**WHAT NEEDS TO BE DONE**. Reproduce the material word for word, starting at the line that contains "Task: Click the orange 38% possession bar" and running through the end of the material, both ends included. Leave the pictures out.

Rows on where targets appear:
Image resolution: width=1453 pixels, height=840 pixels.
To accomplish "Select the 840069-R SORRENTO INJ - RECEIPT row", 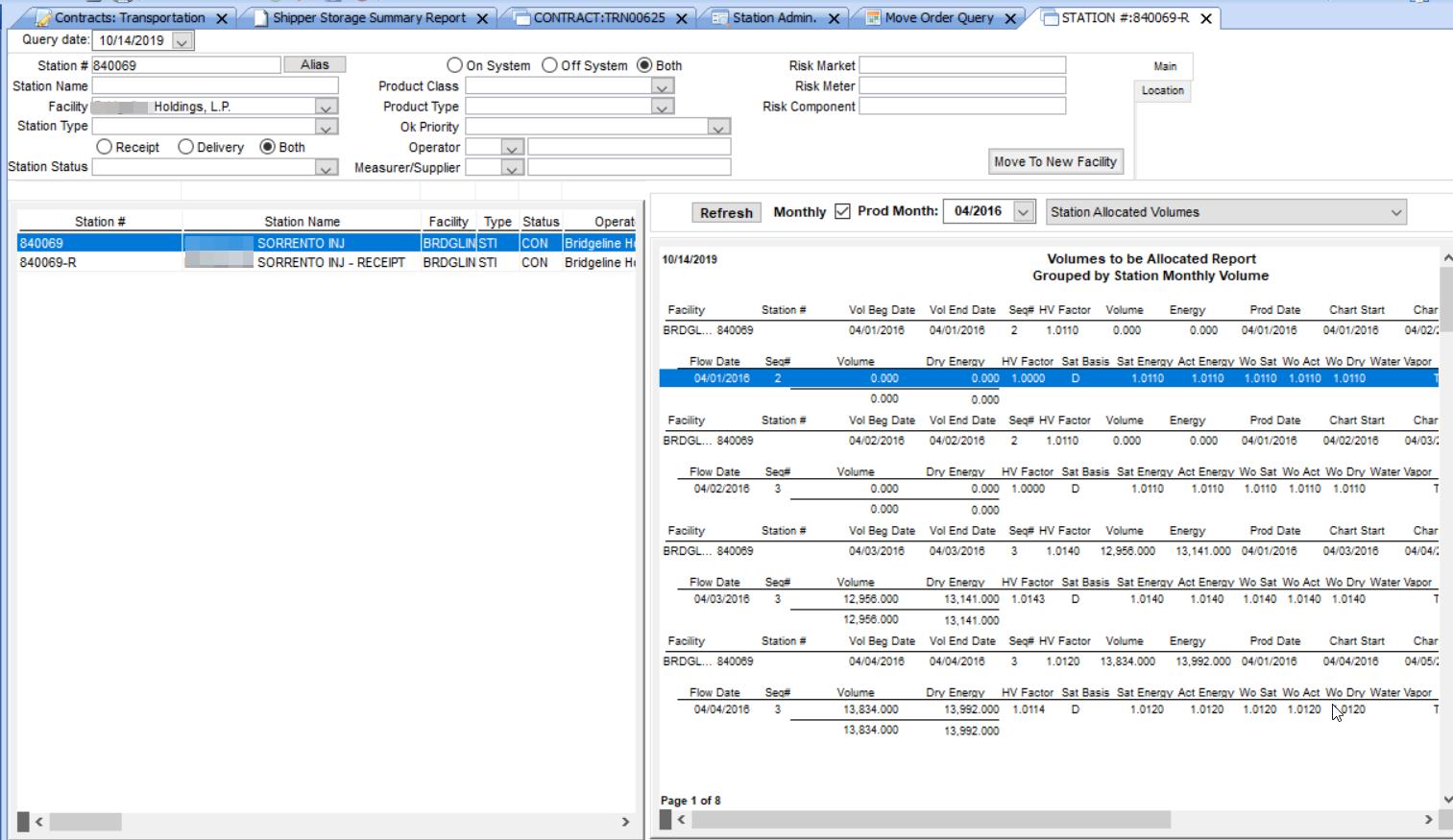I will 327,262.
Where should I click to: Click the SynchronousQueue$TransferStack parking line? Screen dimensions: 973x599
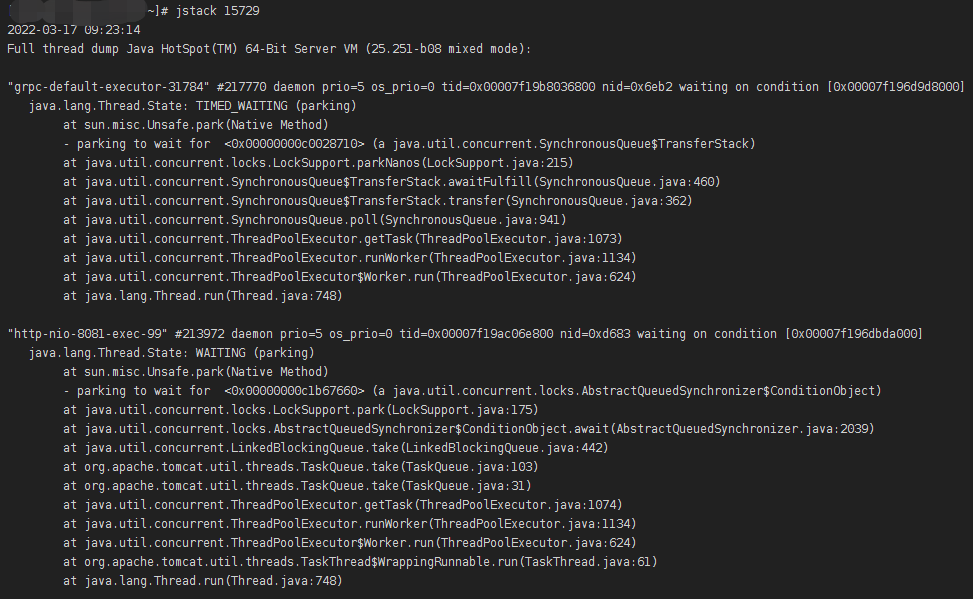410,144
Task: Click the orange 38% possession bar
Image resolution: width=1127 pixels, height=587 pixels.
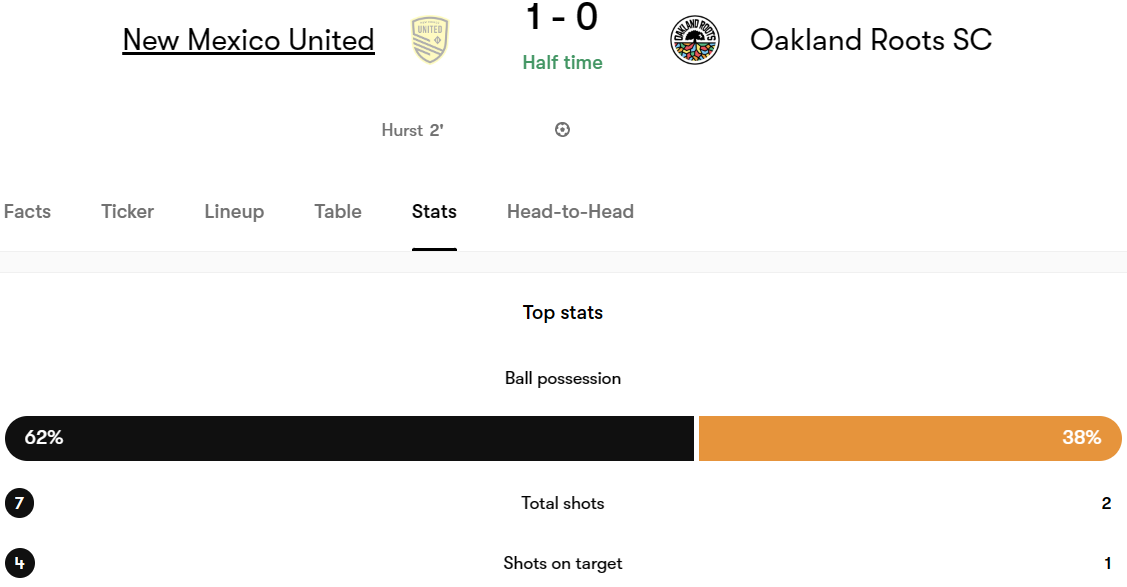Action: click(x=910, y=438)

**RESPONSE**.
Task: Click the orange 38% possession bar
Image resolution: width=1127 pixels, height=587 pixels.
Action: click(x=910, y=438)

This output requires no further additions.